_What you need to do_. Name every operating system mentioned in the forum thread below.

_Passage for review_.
Hmm - Not sure what you'd want in this case. You say BrewPi Arduino, which makes me think the firmware as opposed to the website. In that case, there is @ame 's Fuscus project which technically would run on Windows -- but given that most devices running Windows don't have GPIO ports for connecting relays/temperature sensors, I'm not entirely sure that's what you're looking for.

If you're looking for something that runs the BrewPi-www software (what the Arduino-based firmware connects to) then BrewPi-www itself should technically run (as would my Fermentrack project). In both cases, however, you'd need to manually install some kind of webserver as well as the BrewPi-www/Fermentrack software.
 
Hmm - Not sure what you'd want in this case. You say BrewPi Arduino....

I just meant not the Brewpi Spark system.

So, apache, php, python, and the Brewpi files running on a Windows system rather than linux.

I'll check out your project. Sounds interesting.

--100amps
 
Any of you guys using the SS Brewtech Brew Buckets? I am considering getting one and trying to figure out if the on with the thermowell is worth it figuring I have a thermowell and would be using brewpi. I realize I'd have to drill a hole for it but I know its been done.

@Thorrak How much of a pain would it be for me to install Fermentrack? I am currently running brewpi on my Ubuntu 16.04 server, so I had to do some hacking to get brewpi installed, I didn't like the permission changes that the install script was running. I figure I'd have to do the same thing with your work but would love to check it out.
 
@Thorrak How much of a pain would it be for me to install Fermentrack? I am currently running brewpi on my Ubuntu 16.04 server, so I had to do some hacking to get brewpi installed, I didn't like the permission changes that the install script was running. I figure I'd have to do the same thing with your work but would love to check it out.

Shouldn't be much of one at all, but I'm guessing you'd want to install it manually from what you're describing. The tools to install fermentrack are located here but you'll probably be most interested in reading through install.sh to see what it does sudo'ed. There shouldn't be any permanent permission changes if memory serves - if I'm wrong about that, let me know.

If you run into any issues or have questions, for the time being the thread being used for Fermentrack-related discussion is this one. Feel free to post over there or send me a PM on the forum and I'm happy to help.
 
Hello, was hoping for a little help troubleshooting my brewpi. I set mine up exactly as Fuzze specs out on the first post (man this thread has gotten long since then) - I think it was at around 200 when I built mine. Anyway - my brewpi was functioning flawlessly, then I moved. It was in storage for 8 months. Now I'm all set back up, plug it all in and nothing on the monitor. The RaspPi does nothing. I get green and red solid lights but no flicker and no boot up sequence like I used to.

My question is - what do you think the order of things would be to troubleshoot this? I can get a miniSDcard adapter to check the card, but what would I be looking for? How could I check to see if the RaspPi is bad? I did check the monitor and it works fine, unplugged everything from the device to see if it would flicker a little and boot when powered back up, nothing. Just sits there. Thoughts?

Thanks // Brian
 
...my brewpi was functioning flawlessly, then I moved. It was in storage for 8 months. Now I'm all set back up, plug it all in and nothing on the monitor. The RaspPi does nothing. I get green and red solid lights but no flicker and no boot up sequence like I used to....

Sounds like it's not reading the operating system on SD card. How did you go about powering down the Raspberry Pi?

Did you make a backup of the SD card?
 
Yeah, that was my hunch. Looking for a backup of the SD card, but most likely its gone after 3+ years. By powering down - do you mean when it worked? (sudo shutdown) or my attempts recently to get it up and running? - pulled power.
 
Initially. It sounds to me like you may have a corrupted SD card. As you know pulling the power is not a good idea.

If you have a spare SD card you can try a fresh install of Raspbian to see if it's a card or board issue.

I have a Raspberry Pi B+ that won't boot up and I'm about to toss it and get a Pi 3. I only get solid red/green LED's and I'm not sure what the issue is.

_Collected data_.
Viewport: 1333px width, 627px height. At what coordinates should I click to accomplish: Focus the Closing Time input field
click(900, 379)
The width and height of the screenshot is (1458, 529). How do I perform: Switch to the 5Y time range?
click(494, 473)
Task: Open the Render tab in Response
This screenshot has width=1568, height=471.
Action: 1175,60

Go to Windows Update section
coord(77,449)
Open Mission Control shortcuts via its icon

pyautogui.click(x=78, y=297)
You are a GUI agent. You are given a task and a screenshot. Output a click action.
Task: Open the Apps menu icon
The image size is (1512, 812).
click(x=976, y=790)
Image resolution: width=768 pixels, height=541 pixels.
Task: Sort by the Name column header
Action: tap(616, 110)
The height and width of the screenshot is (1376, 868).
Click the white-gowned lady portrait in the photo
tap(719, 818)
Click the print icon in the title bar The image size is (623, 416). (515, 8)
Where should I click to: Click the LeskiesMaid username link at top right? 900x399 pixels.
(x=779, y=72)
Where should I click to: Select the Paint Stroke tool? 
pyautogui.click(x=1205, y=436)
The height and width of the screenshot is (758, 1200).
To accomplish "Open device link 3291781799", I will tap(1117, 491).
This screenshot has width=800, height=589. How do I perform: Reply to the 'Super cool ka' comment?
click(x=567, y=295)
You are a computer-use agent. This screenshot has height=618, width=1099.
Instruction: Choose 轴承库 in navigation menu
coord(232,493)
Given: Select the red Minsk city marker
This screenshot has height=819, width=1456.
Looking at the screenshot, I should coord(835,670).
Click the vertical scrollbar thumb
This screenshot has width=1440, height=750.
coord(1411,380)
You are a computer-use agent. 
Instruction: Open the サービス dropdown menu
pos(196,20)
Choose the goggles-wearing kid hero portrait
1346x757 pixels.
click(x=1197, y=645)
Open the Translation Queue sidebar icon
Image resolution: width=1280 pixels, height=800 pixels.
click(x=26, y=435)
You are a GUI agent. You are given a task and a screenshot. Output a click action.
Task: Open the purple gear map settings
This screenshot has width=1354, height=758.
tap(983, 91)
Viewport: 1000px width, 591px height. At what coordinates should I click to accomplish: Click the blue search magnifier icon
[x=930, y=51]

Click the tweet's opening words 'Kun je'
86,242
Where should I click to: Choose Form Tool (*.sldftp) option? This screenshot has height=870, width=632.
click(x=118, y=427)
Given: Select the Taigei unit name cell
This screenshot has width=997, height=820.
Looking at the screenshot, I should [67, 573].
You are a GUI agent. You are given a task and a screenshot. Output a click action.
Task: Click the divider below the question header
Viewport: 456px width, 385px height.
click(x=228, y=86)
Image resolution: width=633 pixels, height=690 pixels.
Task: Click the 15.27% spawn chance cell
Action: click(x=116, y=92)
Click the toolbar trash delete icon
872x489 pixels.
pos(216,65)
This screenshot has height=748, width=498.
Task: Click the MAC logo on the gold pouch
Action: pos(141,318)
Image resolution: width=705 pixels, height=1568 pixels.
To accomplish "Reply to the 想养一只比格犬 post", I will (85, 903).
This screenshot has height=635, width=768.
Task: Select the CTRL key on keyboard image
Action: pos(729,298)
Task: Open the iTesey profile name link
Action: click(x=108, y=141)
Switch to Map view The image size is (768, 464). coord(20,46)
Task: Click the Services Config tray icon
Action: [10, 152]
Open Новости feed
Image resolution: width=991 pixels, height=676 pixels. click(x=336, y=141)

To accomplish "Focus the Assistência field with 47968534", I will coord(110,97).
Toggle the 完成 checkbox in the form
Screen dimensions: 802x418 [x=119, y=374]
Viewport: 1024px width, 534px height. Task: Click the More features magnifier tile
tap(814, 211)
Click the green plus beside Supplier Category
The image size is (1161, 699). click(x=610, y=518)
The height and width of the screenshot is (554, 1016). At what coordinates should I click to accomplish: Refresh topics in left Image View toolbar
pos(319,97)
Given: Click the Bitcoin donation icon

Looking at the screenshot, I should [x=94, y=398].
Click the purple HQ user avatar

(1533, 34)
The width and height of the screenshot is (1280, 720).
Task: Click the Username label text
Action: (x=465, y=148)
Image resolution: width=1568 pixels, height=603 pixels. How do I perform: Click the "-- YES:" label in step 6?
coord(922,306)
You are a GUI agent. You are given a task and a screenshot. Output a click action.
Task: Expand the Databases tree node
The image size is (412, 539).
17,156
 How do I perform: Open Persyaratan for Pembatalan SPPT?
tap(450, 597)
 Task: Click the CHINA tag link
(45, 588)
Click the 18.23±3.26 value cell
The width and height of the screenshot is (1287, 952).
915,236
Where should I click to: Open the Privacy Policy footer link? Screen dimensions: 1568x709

_Response to this exercise_. Windows, linux, Ubuntu 16.04, Raspbian